Sono state pubblicate in questi giorni le nomination dei David di Donatello per le 22 categorie di premi, tra cui miglior film, miglior regista, miglior attrice e attore protagonisti e non protagonisti, miglior montaggio, scenografia, effetti speciali, ecc.
“Volevo nascondermi” biopic sul pittore Antonio Ligabue di Giorgio Diritti è il film che ha avuto il maggior numero di candidature (15), tra cui miglior film, regia, effetti visivi ed attore protagonista (Elio Germano).
14 nomination sono andate al film “Hammamet” di Gianni Amelio, altro biopic sugli ultimi anni di Bettino Craxi in Tunisia con Pierfrancesco Favino, candidato come miglior attore protagonista.
Favolacce, forse il più favorito, ha conquistato 13 candidature.
“L’incredibile storia dell’isola delle rose” di Sidney Sibilia (film su una micronazione creata da un ingegnere su una piattaforma al largo di Rimini nel 1968) e Miss Marx altro biopic su Eleonor, figlia ed erede ideologica di Karl Marx, entrambi con 11 nomination.
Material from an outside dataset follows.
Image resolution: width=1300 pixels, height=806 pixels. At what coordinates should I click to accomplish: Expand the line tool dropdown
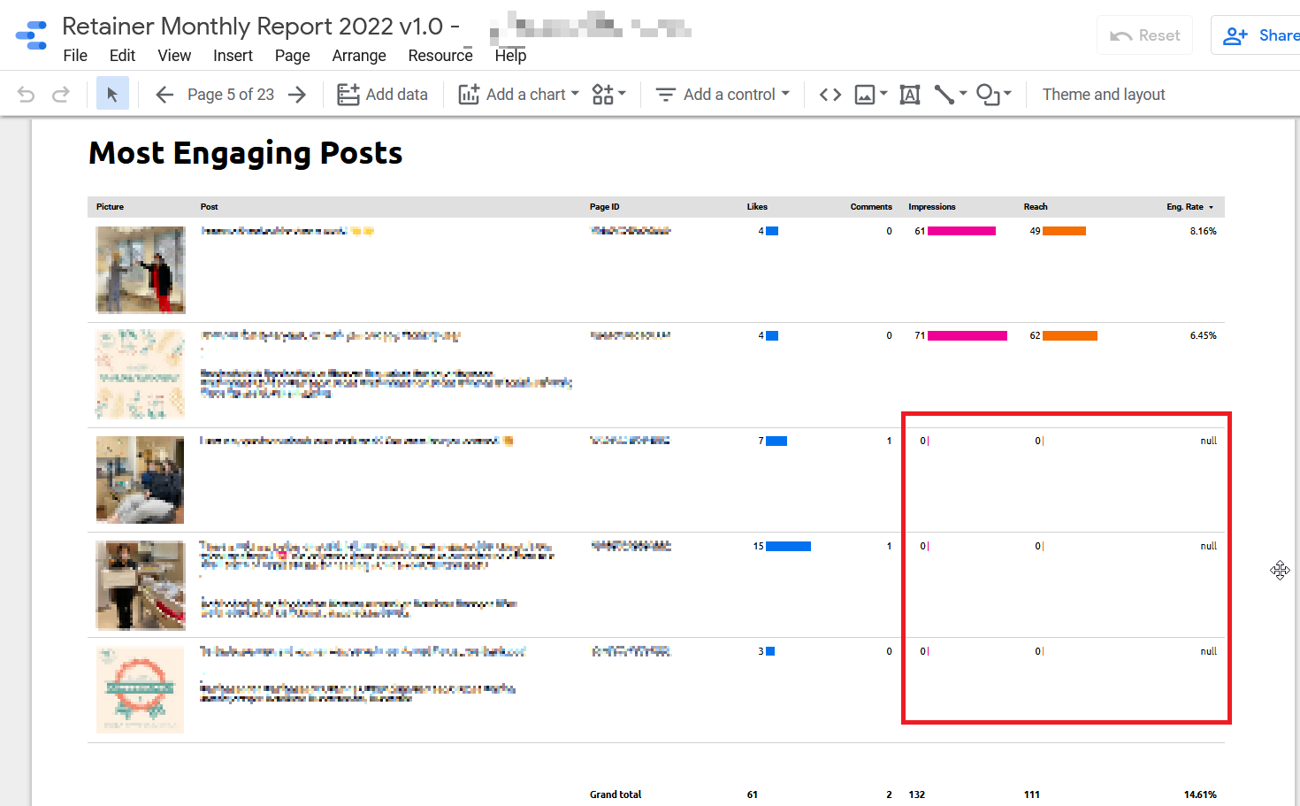point(951,95)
Favorita come miglior attrice protagonista Sofia Loren per “La vita davanti a sé” diretta dal figlio Edoardo Ponti.
Il regista Gabriele Muccino ha contestato le scelte della giuria che ha candidato il suo film “Gli anni più belli” solo con la nomination di Micaela Ramazzotti come miglior attrice e Claudio Baglioni per la colonna sonora del film.
La premiazione avverrà in diretta in prima serata su Raiuno, e sarà presentata da Carlo Conti.